Smoking My Life Away

Catherine St. Denis

Reprinted from "Tobacco" issue of Visions Journal, 2007, 3 (4), pp. 13-14

stock photoMy throat is killing me, I’ve got no groceries in the house and I’ve got three cigarettes to my name. Even though I’m sitting here telling myself that I have to quit smoking, that I just can’t afford to smoke and that it’s killing me, I know I’ll go and buy more cigarettes today.

This is my definition of addiction: wanting to quit, hating smoking, feeling like it is killing me—and still doing it. In my opinion, addiction is craziness.

I was an addicted, full-time smoker by the time I was 13, and in my twenties, I smoked through three pregnancies. My partner smoked as well, and our three babies were exposed to all the smoke our home was steeped in. Now, as I look back, I feel such shame about making my children inhale all those chemicals for so many years. What an unhealthy start to life!

If I could just smoke and not worry about the consequences, I would be okay. I am so clear that smoking brings me down physically, emotionally and financially. And, unfortunately, I am keenly aware of the dangers of smoking. I come from a family with a long history of addiction to tobacco, alcohol and prescription medication, and with high incidence rates of cancer, heart disease, hypertension and obesity. I feel like a time bomb, with cancer just waiting to explode in my lungs or elsewhere. So I worry and create a huge amount of anxiety about smoking.

This anxiety brings with it a heavy sense of failure mixed with anger and disappointment at myself for being unable to quit. I tell myself constantly that if I were “more” or “better” or “different,” then I would have the character to quit smoking. I would never say to any of my friends who smoke that it’s their lack of character that keeps them addicted. But when it comes to myself, I am much harder and more unforgiving.

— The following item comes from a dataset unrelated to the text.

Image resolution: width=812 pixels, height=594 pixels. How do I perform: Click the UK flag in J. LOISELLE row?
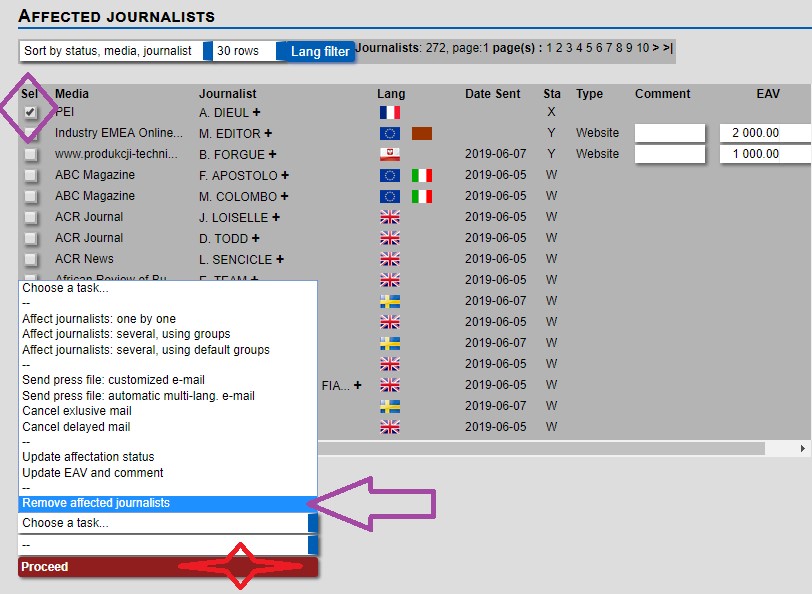tap(390, 217)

During my twenties I began to want to quit smoking. I had been a two-pack-a-day smoker for many years and, even though I was young, I really did feel the effects of smoking. My throat was constantly sore and inflamed. I tried to quit on several occasions, but only lasted a few days each time. Smoking two packs a day since I was so young had made smoking a normal part of who I was. I have always felt like an ‘innate’ smoker—kind of like I was born to it; like it was part of my genetic makeup. Maybe the constant example of smoking in the household made me feel smoking was just the way to live.

What’s hard for me to believe is that I have smoked for 19 out of my 42 years. I did successfully stop smoking once for seven-and-a-half years and once for three years. Both times I quit because I couldn’t stand the damage I was doing to my body, my kids’ bodies and our bank account—many times we could barely afford decent food. I used smoking cessation gum and will power to stop. Because I receive such a limited income, the gum and the will are, in my opinion, the only avenues open to someone in poverty who wants to quit smoking.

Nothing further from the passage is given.